- [REQUIRED ACTION]
Beginning with the line that contains "Click the sad reaction emoji icon" and ending with the line that contains "Where should I", reproduce the lines of the entries below exactly, omitting pictures.

- [TASK INPUT]
######
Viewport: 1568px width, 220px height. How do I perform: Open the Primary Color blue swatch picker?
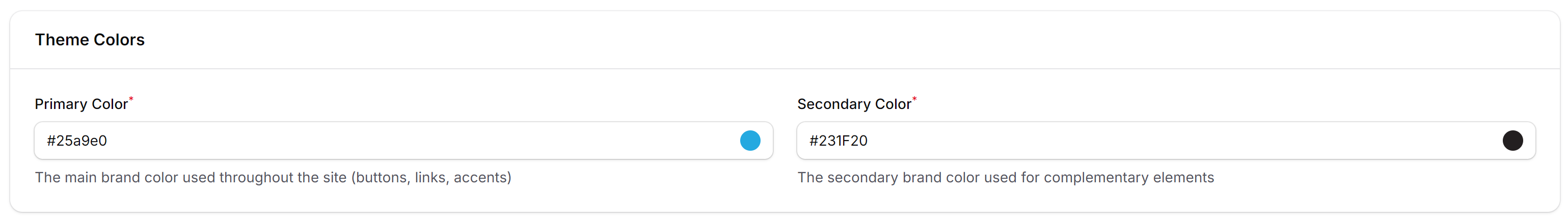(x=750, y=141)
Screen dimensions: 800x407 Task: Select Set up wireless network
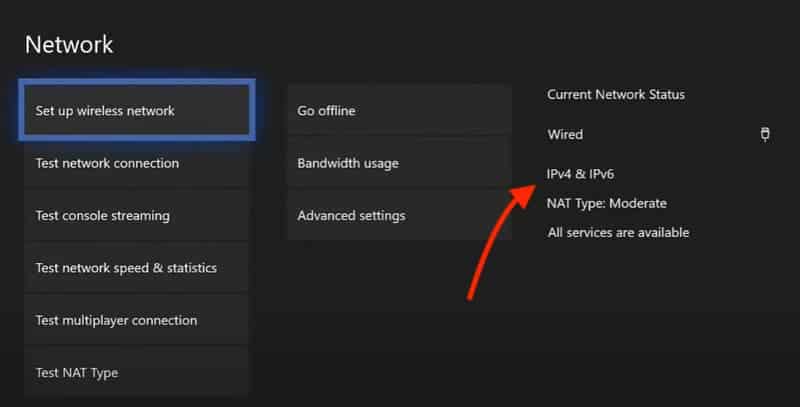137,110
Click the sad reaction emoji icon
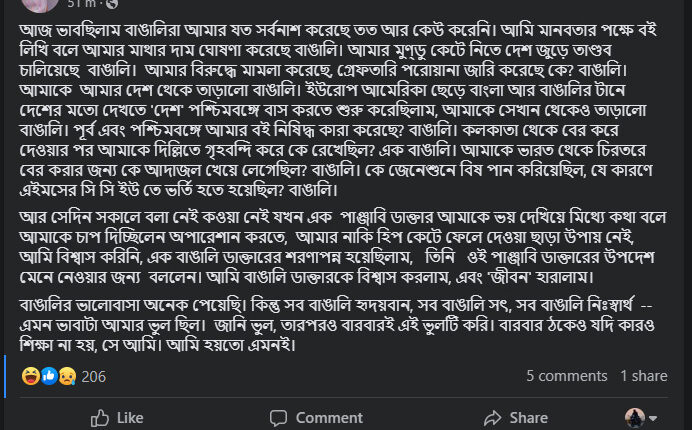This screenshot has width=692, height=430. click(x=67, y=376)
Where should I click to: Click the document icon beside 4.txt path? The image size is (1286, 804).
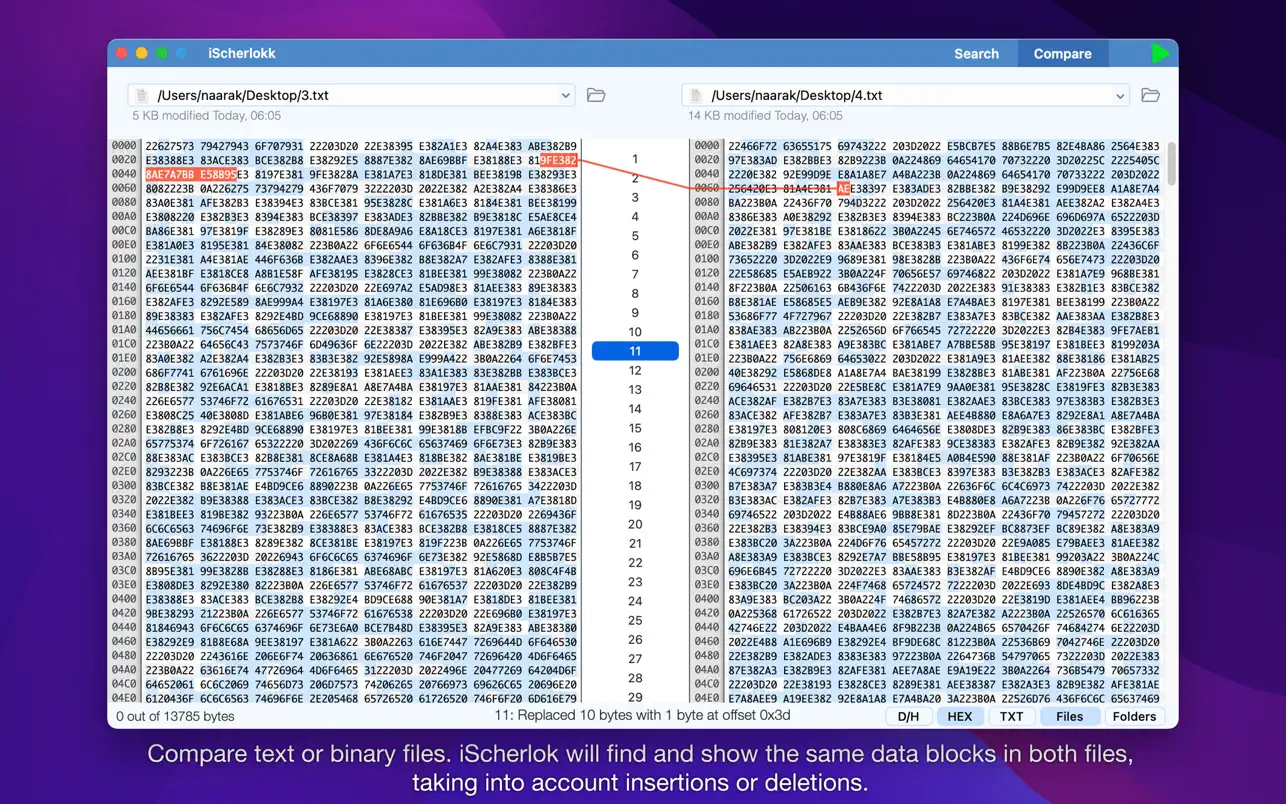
######
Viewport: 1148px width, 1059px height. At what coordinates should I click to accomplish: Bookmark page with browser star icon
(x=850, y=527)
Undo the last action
######
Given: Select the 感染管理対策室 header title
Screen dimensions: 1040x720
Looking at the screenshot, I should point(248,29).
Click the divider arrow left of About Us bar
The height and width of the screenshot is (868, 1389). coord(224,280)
######
- [SOLUTION FOR THIS PROBLEM]
Click the sad reaction emoji icon
This screenshot has width=692, height=430. click(x=67, y=376)
Where should I click to: Click the document icon beside 4.txt path? The image size is (1286, 804).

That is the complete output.